═══ Entries provided ═══
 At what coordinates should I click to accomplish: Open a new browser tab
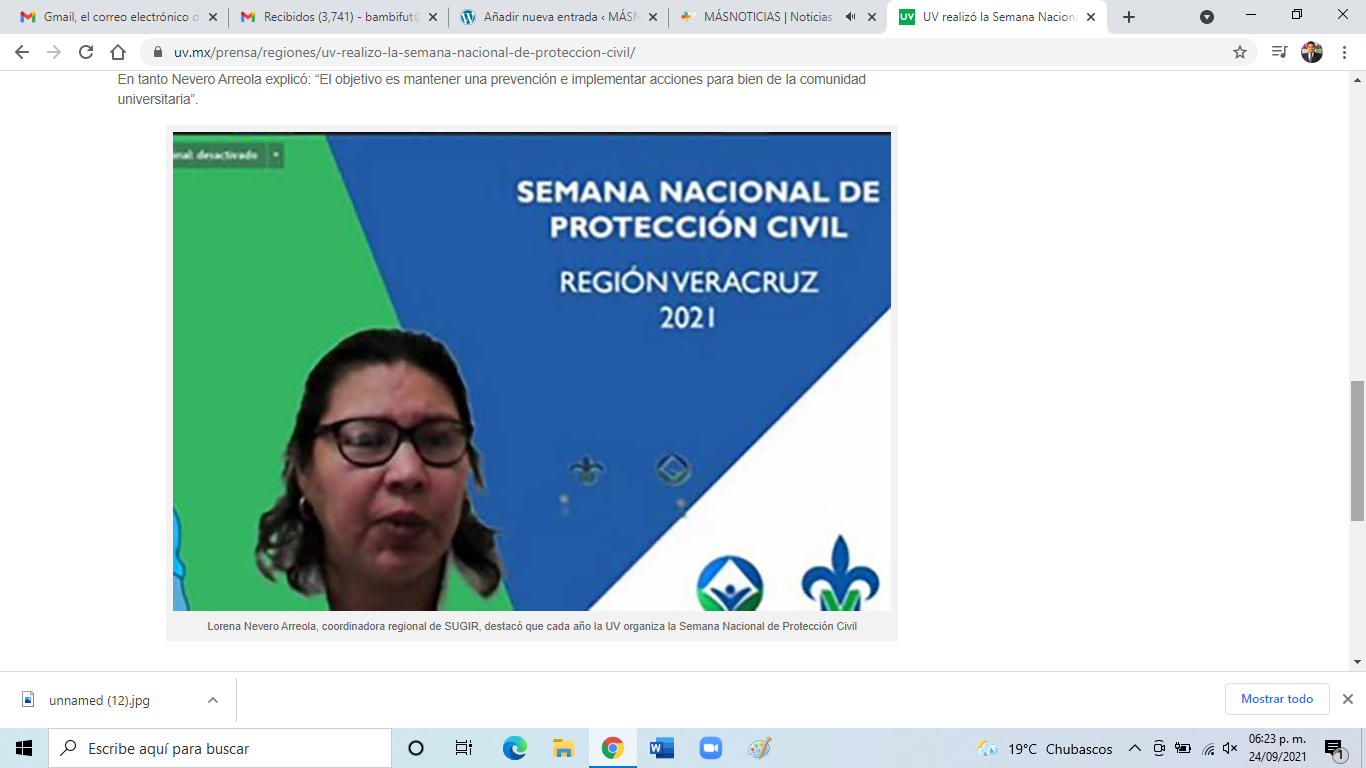tap(1129, 17)
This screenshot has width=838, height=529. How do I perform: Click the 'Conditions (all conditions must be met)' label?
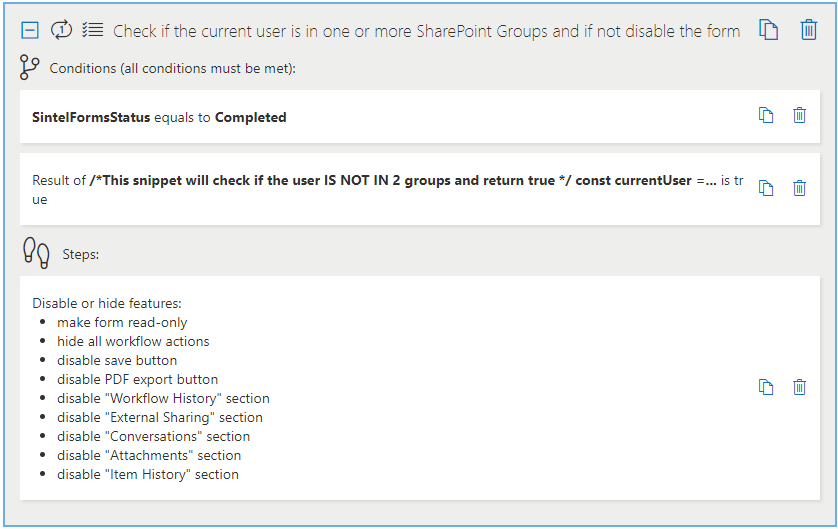pyautogui.click(x=172, y=69)
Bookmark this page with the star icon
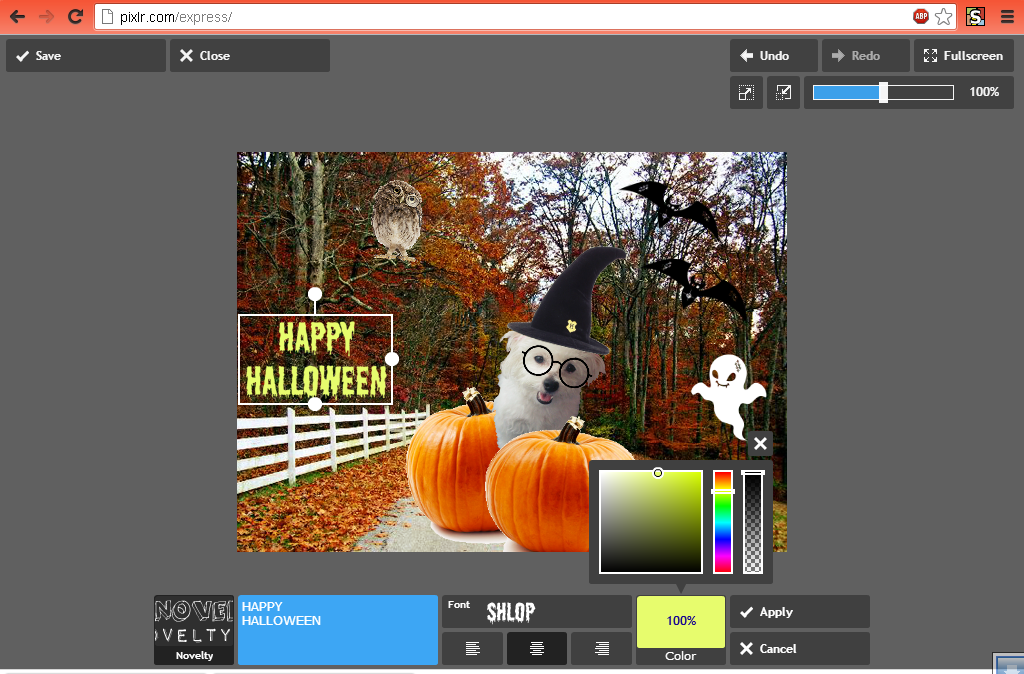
═══
An exact copy of the lines from the one with "This screenshot has" through the end of the entries above, both included, is the whole answer. It contains no pictures.

Task response —
This screenshot has width=838, height=529. How do I perform: Click the 'Conditions (all conditions must be met)' label?
pyautogui.click(x=172, y=69)
Bookmark this page with the star icon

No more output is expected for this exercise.